▶ **Work order**
Reproduce exactly, and only, the lines running from the start of the entries below to the line containing "Given: Select the Change column header".

Items from a data source

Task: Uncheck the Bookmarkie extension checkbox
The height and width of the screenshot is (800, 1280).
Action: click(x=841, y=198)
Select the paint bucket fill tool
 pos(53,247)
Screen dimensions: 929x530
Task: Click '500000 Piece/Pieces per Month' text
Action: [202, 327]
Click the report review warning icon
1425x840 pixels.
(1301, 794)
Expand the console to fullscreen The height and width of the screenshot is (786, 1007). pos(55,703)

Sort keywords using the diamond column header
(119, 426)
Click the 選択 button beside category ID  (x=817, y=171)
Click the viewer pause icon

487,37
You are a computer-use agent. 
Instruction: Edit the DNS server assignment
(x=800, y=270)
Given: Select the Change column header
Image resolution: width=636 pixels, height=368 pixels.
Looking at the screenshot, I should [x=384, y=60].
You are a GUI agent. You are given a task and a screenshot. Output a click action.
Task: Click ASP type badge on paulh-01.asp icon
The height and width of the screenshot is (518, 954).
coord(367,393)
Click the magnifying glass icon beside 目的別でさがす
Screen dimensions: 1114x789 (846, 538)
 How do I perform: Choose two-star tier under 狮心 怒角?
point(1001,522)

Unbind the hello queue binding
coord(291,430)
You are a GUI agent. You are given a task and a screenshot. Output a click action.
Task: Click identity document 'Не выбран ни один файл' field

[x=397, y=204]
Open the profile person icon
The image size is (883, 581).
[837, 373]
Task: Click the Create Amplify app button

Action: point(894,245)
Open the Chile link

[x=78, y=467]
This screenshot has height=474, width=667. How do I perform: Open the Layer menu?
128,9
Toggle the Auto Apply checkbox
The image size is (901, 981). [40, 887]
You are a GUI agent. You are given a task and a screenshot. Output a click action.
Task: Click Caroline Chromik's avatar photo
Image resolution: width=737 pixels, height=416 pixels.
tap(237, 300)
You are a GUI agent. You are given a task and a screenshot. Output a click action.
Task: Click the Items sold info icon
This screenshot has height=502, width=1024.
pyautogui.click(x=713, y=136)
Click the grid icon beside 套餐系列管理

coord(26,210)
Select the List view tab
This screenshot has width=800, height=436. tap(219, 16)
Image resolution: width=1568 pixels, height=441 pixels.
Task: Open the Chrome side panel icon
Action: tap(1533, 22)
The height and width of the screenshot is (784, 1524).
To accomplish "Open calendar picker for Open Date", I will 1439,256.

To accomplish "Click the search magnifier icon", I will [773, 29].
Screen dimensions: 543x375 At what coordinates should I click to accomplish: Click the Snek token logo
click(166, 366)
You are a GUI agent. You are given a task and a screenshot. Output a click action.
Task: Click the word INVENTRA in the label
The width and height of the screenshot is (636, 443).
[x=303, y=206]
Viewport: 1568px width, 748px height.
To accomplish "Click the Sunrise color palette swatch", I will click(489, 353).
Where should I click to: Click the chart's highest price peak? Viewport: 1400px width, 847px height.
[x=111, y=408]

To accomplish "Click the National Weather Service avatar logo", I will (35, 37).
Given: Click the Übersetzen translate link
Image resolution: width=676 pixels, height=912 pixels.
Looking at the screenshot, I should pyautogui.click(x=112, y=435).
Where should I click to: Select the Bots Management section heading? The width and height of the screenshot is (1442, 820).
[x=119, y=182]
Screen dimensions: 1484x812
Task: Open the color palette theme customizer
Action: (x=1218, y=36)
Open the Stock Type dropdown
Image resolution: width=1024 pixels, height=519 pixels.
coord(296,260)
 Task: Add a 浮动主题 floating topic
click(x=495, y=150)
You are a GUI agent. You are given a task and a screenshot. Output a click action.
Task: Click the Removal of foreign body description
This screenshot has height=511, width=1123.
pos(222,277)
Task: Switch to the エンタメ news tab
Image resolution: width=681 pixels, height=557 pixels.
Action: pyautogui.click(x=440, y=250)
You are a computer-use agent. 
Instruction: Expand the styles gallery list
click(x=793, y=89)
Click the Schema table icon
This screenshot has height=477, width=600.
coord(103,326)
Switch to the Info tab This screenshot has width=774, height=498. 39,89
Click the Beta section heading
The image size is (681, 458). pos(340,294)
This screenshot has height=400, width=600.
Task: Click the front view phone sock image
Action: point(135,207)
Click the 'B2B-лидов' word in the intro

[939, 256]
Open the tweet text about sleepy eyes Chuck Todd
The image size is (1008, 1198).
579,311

▶ **Solution to the exercise**
Task: Uncheck the Bookmarkie extension checkbox
The height and width of the screenshot is (800, 1280).
Action: click(x=841, y=198)
Select the paint bucket fill tool
 pos(53,247)
Screen dimensions: 929x530
Task: Click '500000 Piece/Pieces per Month' text
Action: [202, 327]
Click the report review warning icon
1425x840 pixels.
(1301, 794)
Expand the console to fullscreen The height and width of the screenshot is (786, 1007). pos(55,703)

Sort keywords using the diamond column header
(119, 426)
Click the 選択 button beside category ID  (x=817, y=171)
Click the viewer pause icon

487,37
You are a computer-use agent. 
Instruction: Edit the DNS server assignment
(x=800, y=270)
Given: Select the Change column header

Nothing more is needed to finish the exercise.